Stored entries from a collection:

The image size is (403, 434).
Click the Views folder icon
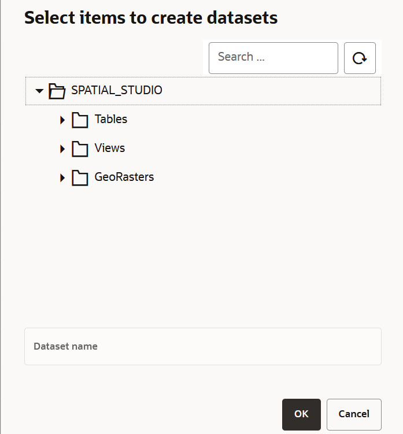coord(80,149)
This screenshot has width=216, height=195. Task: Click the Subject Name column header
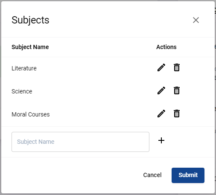tap(30, 47)
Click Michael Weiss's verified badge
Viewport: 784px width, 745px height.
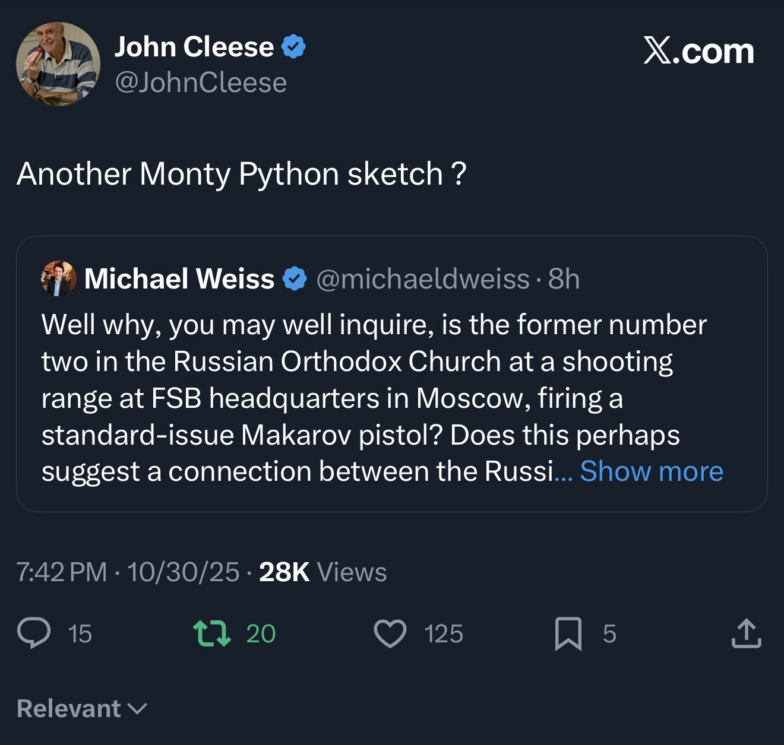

WORK REQUIRED = Output the text of every entry above word for word, line by line. Leave the pictures out.

WRITTEN REPLY =
The image size is (403, 434).
Click the Views folder icon
coord(80,149)
This screenshot has width=216, height=195. Task: Click the Subject Name column header
tap(30, 47)
Click Michael Weiss's verified badge
Viewport: 784px width, 745px height.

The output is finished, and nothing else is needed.